*WORK ITEM:* Repeat the listing that follows without a single change.

*DATA TO PROCESS:*

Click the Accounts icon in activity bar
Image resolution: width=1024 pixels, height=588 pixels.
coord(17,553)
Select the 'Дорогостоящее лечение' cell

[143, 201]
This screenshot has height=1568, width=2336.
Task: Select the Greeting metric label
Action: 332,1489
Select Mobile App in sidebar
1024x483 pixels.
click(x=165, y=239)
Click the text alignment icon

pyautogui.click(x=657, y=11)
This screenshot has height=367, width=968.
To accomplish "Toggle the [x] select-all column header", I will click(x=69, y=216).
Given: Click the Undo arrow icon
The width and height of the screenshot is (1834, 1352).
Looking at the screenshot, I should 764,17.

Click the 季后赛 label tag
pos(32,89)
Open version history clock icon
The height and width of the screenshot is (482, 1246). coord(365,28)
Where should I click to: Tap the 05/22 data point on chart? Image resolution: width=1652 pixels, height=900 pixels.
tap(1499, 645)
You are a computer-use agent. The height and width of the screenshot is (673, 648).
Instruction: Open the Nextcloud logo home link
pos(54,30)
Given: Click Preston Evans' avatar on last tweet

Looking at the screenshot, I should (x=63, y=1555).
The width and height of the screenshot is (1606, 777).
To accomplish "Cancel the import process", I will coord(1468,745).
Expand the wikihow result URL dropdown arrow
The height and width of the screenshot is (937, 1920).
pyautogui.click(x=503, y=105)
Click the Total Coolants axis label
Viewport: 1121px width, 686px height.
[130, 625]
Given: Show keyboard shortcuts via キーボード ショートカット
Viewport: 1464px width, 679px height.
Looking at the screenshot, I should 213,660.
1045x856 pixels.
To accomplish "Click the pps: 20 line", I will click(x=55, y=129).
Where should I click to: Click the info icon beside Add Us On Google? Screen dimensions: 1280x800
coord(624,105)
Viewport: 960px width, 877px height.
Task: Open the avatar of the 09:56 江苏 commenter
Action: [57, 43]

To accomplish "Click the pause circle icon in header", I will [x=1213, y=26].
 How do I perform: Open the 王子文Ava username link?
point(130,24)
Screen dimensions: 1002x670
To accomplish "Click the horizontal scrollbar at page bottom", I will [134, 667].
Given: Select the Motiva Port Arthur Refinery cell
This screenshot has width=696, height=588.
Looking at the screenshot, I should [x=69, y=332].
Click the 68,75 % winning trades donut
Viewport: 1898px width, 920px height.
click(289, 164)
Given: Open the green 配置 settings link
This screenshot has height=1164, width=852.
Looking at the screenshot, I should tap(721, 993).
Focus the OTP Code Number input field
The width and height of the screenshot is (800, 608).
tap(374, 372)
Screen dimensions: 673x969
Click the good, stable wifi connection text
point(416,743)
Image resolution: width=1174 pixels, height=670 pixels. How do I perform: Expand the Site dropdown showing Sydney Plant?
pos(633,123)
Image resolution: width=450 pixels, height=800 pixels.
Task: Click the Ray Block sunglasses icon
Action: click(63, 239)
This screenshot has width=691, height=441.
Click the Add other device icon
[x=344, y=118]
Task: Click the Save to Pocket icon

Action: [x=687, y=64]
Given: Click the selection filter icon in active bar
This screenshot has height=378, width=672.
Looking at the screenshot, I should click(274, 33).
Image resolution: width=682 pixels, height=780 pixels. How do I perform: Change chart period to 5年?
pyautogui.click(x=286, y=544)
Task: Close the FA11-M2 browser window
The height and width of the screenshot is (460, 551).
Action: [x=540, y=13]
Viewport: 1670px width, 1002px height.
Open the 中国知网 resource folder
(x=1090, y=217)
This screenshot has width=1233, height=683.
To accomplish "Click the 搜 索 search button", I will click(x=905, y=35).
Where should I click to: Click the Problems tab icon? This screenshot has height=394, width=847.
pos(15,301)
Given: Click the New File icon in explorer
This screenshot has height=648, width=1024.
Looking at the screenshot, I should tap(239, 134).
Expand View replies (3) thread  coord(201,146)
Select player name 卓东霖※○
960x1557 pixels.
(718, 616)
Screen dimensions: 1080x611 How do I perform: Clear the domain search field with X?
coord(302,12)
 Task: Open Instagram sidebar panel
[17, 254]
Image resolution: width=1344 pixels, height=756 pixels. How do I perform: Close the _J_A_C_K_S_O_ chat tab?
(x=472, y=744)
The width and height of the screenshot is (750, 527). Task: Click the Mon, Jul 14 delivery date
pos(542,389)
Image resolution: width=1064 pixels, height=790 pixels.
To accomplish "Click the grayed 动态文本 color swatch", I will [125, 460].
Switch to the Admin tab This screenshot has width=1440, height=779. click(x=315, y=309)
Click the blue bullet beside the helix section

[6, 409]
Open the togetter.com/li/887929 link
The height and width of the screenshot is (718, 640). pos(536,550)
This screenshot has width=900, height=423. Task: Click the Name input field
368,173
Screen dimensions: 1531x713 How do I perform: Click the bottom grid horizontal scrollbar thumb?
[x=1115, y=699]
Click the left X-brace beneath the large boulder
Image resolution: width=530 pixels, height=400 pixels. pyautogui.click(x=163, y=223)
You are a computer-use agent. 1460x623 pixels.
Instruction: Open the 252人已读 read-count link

*RESPONSE BELOW:*
Click the Accounts icon in activity bar
Image resolution: width=1024 pixels, height=588 pixels.
coord(17,553)
Select the 'Дорогостоящее лечение' cell

[143, 201]
This screenshot has height=1568, width=2336.
Task: Select the Greeting metric label
Action: 332,1489
Select Mobile App in sidebar
1024x483 pixels.
click(x=165, y=239)
Click the text alignment icon

pyautogui.click(x=657, y=11)
This screenshot has height=367, width=968.
To accomplish "Toggle the [x] select-all column header", I will click(x=69, y=216).
Given: Click the Undo arrow icon
The width and height of the screenshot is (1834, 1352).
Looking at the screenshot, I should 764,17.

Click the 季后赛 label tag
pos(32,89)
Open version history clock icon
The height and width of the screenshot is (482, 1246). coord(365,28)
Where should I click to: Tap the 05/22 data point on chart? Image resolution: width=1652 pixels, height=900 pixels.
tap(1499, 645)
You are a computer-use agent. The height and width of the screenshot is (673, 648).
Instruction: Open the Nextcloud logo home link
pos(54,30)
Given: Click Preston Evans' avatar on last tweet

Looking at the screenshot, I should (x=63, y=1555).
The width and height of the screenshot is (1606, 777).
To accomplish "Cancel the import process", I will coord(1468,745).
Expand the wikihow result URL dropdown arrow
The height and width of the screenshot is (937, 1920).
pyautogui.click(x=503, y=105)
Click the Total Coolants axis label
Viewport: 1121px width, 686px height.
[130, 625]
Given: Show keyboard shortcuts via キーボード ショートカット
Viewport: 1464px width, 679px height.
Looking at the screenshot, I should 213,660.
1045x856 pixels.
To accomplish "Click the pps: 20 line", I will click(x=55, y=129).
Where should I click to: Click the info icon beside Add Us On Google? Screen dimensions: 1280x800
coord(624,105)
Viewport: 960px width, 877px height.
Task: Open the avatar of the 09:56 江苏 commenter
Action: [57, 43]

To accomplish "Click the pause circle icon in header", I will [x=1213, y=26].
 How do I perform: Open the 王子文Ava username link?
point(130,24)
Screen dimensions: 1002x670
To accomplish "Click the horizontal scrollbar at page bottom", I will [134, 667].
Given: Select the Motiva Port Arthur Refinery cell
This screenshot has width=696, height=588.
Looking at the screenshot, I should [x=69, y=332].
Click the 68,75 % winning trades donut
Viewport: 1898px width, 920px height.
click(289, 164)
Given: Open the green 配置 settings link
This screenshot has height=1164, width=852.
Looking at the screenshot, I should tap(721, 993).
Focus the OTP Code Number input field
The width and height of the screenshot is (800, 608).
tap(374, 372)
Screen dimensions: 673x969
Click the good, stable wifi connection text
point(416,743)
Image resolution: width=1174 pixels, height=670 pixels. How do I perform: Expand the Site dropdown showing Sydney Plant?
pos(633,123)
Image resolution: width=450 pixels, height=800 pixels.
Task: Click the Ray Block sunglasses icon
Action: click(63, 239)
This screenshot has width=691, height=441.
Click the Add other device icon
[x=344, y=118]
Task: Click the Save to Pocket icon

Action: [x=687, y=64]
Given: Click the selection filter icon in active bar
This screenshot has height=378, width=672.
Looking at the screenshot, I should click(274, 33).
Image resolution: width=682 pixels, height=780 pixels. How do I perform: Change chart period to 5年?
pyautogui.click(x=286, y=544)
Task: Close the FA11-M2 browser window
The height and width of the screenshot is (460, 551).
Action: [x=540, y=13]
Viewport: 1670px width, 1002px height.
Open the 中国知网 resource folder
(x=1090, y=217)
This screenshot has width=1233, height=683.
To accomplish "Click the 搜 索 search button", I will click(x=905, y=35).
Where should I click to: Click the Problems tab icon? This screenshot has height=394, width=847.
pos(15,301)
Given: Click the New File icon in explorer
This screenshot has height=648, width=1024.
Looking at the screenshot, I should tap(239, 134).
Expand View replies (3) thread  coord(201,146)
Select player name 卓东霖※○
960x1557 pixels.
(718, 616)
Screen dimensions: 1080x611 How do I perform: Clear the domain search field with X?
coord(302,12)
 Task: Open Instagram sidebar panel
[17, 254]
Image resolution: width=1344 pixels, height=756 pixels. How do I perform: Close the _J_A_C_K_S_O_ chat tab?
(x=472, y=744)
The width and height of the screenshot is (750, 527). Task: Click the Mon, Jul 14 delivery date
pos(542,389)
Image resolution: width=1064 pixels, height=790 pixels.
To accomplish "Click the grayed 动态文本 color swatch", I will [125, 460].
Switch to the Admin tab This screenshot has width=1440, height=779. click(x=315, y=309)
Click the blue bullet beside the helix section

[6, 409]
Open the togetter.com/li/887929 link
The height and width of the screenshot is (718, 640). pos(536,550)
This screenshot has width=900, height=423. Task: Click the Name input field
368,173
Screen dimensions: 1531x713 How do I perform: Click the bottom grid horizontal scrollbar thumb?
[x=1115, y=699]
Click the left X-brace beneath the large boulder
Image resolution: width=530 pixels, height=400 pixels. pyautogui.click(x=163, y=223)
You are a computer-use agent. 1460x623 pixels.
Instruction: Open the 252人已读 read-count link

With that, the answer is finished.